The answer is apparently no, and St. Paul can attest to that.  At the end of our reading, we see that he has been in prison, although with some perks and benefits, for over 2 years just chatting with Felix the Governor about the Gospel on periodic occasions.

Felix is not a terrible person, nor is he a weak leader.  Unlike his predecessor Pilate, Felix does not give into the peer pressure of the Jews; nor does he ignore the important religious implications that are at hand.  Felix does take the time to examine the evidence, and like Pilate, realizes that the Jews are asking for a punishment that does not exactly fit the crime.

But Felix is not perfect.  As it turns out one of the reasons he constantly brings Paul out to speak is because he is looking for money.  And when Felix’s term is over, instead of releasing Paul, he does the Jews a favor by leaving him in prison.  Felix probably wanted the Jews to give him a favorable report, so if Paul was not going to give him money, then leaving him in prison and getting good performance reviews was the next best thing.
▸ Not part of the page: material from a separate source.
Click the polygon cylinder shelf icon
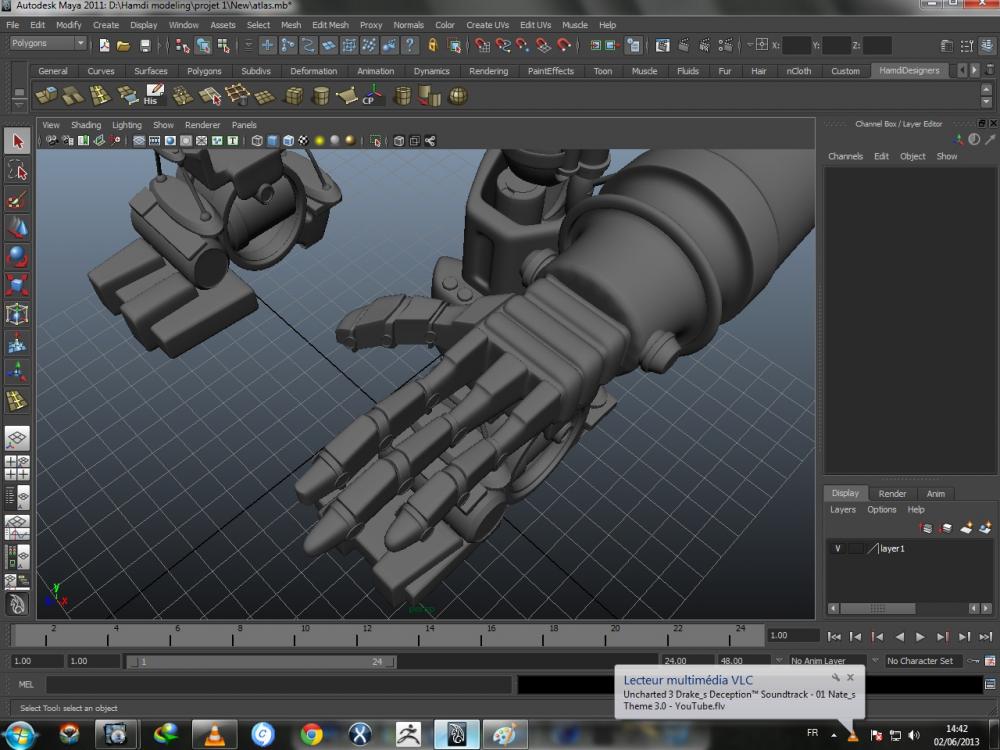Viewport: 1000px width, 750px height. (x=321, y=96)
The theme of Paul’s imprisonment is that no one is ever looking out for Paul, and doing what is right.  The governors and judges are always looking out for themselves and doing what is in their own best interests, not so much in doing what is right.  The corruption at every level causes one to marvel at Paul’s patience and willingness and faith in God to continue on.

One of the reasons Paul can do that is because he knows the truth of the Gospel.  Paul knows that what he preaches, the hope of the resurrection, is true.  Paul does not labor in vain under corrupt leaders, he labors on in the confidence that Jesus Christ is risen from the dead, and that the promise of eternal life awaits Paul and all believers.

For God also gives an unjust verdict in the end, but that verdict is to our own benefit.  And unlike others, God cannot be bribed, nor can He be swayed by those who might report of Him to others.  God’s verdict is final, and it is determined by Him alone.  The verdict is that those who confess Jesus Christ as Lord, will inherit eternal life.